We saw 80% Hardwood and 20% Softwood most years. However every couple years we'll be 50/50

Our primary business is Custom Sawing, so we saw what is shipped in.

Oak, Maple, Ash, Hickory, Cherry, Walnut, Locust, Osage, Mulberry, Box elder, Pine, Cedar, recycled Beams, Power Poles.
Plus Nails, Rocks, Concrete, Porcelain Insulators, Railroad Spikes, Lag bolts, Tire Chains, Fence Wire, Musket Balls, Bullets, Racoon, Mice, Gofer, Ants, Wasps,

BTW I'd rather saw a -30 White Oak than a -10 Hard Maple any day.


ElectricAl
Linda and I custom saw NHLA Grade Lumber, do retail sales, and provide Kiln Services full time.

Peter Drouin

Quote from: ElectricAl on October 07, 2013, 09:19:46 PM
Peter,

We saw 80% Hardwood and 20% Softwood most years. However every couple years we'll be 50/50

Our primary business is Custom Sawing, so we saw what is shipped in.

Oak, Maple, Ash, Hickory, Cherry, Walnut, Locust, Osage, Mulberry, Box elder, Pine, Cedar, recycled Beams, Power Poles.
Plus Nails, Rocks, Concrete, Porcelain Insulators, Railroad Spikes, Lag bolts, Tire Chains, Fence Wire, Musket Balls, Bullets, Racoon, Mice, Gofer, Ants, Wasps,

BTW I'd rather saw a -30 White Oak than a -10 Hard Maple any day.


ElectricAl

well , you saw it all. I must be to pickey what I saw  :D :D  ;D
A&P saw Mill LLC.
45' of Wood Mizer, cutting since 1987.
License NH softwood grader.

bandmiller2

Biggreen when they say automatic they mean once the sharpener is adjusted it feeds the band around on its own.Some sharpeners are manual you must advance the band and pull the grinder into each tooth. Frank C.
A man armed with common sense is packing a big piece

Bibbyman

Quote from: stavebuyer on October 07, 2013, 07:21:26 AM
We go through a lot of blades. We run Wood-Mizer DoubleHard 1 1/2" .055s and send them to back to Re-sharp one time and then pitch them. We change blades about every two hours unless we dull one on something first. We saw a lot of slow growth Chestnut Oak and it can be hard. We use new blades on it and use the re-sharpened blades on the easier logs like red oak and poplar.

Our experience has been that the re-sharpened blades don't perform quite as well or last as long as new ones. When we compare the production gain against the cost of 4 employees standing around prying a broken blade out of the sawdust chute we feel we are at least as well off to be sawing.

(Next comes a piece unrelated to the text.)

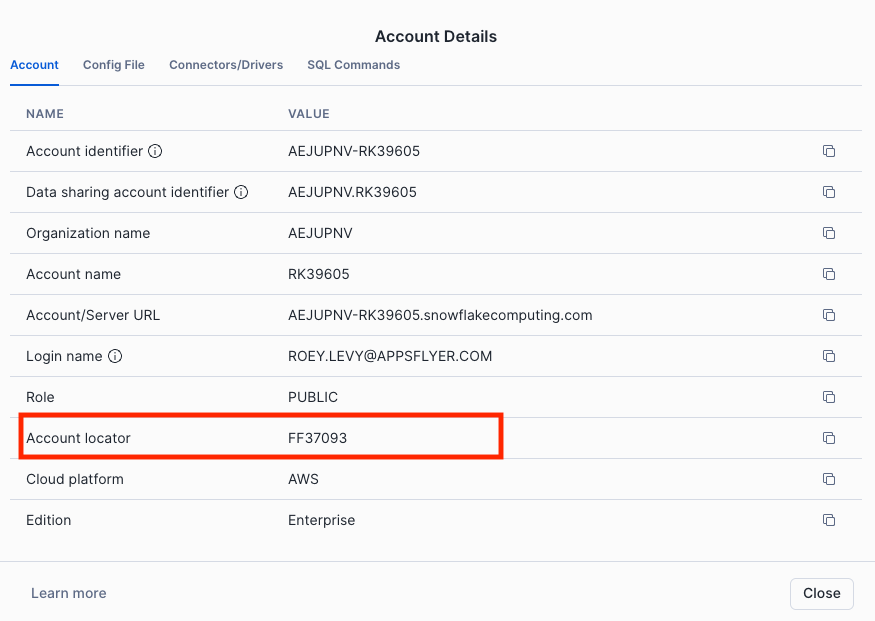Copy the Cloud platform value
875x621 pixels.
(x=828, y=479)
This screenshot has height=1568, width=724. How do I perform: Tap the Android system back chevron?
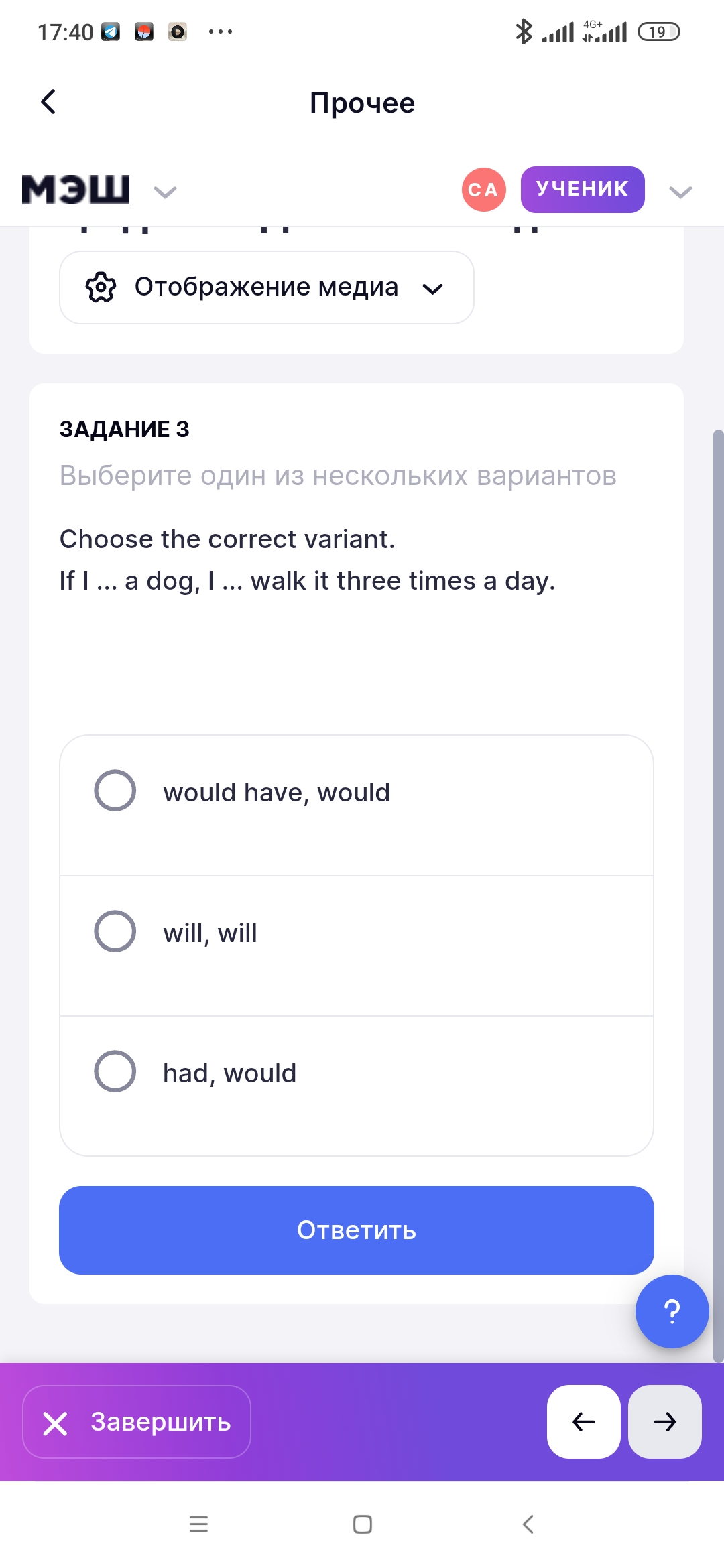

We have a friend that ran an LT300 and he followed the same plan - resharp once and then pitch. He sawed oak and had the logs debarked before before entering mill.  The thick blades had a reasonable chance of breaking on third run. The cost to make an unscheduled stop and and clear a broken blade outweighed the possible savings.
Wood-Mizer LT40HDE25 Super 25hp 3ph with Command Control and Accuset.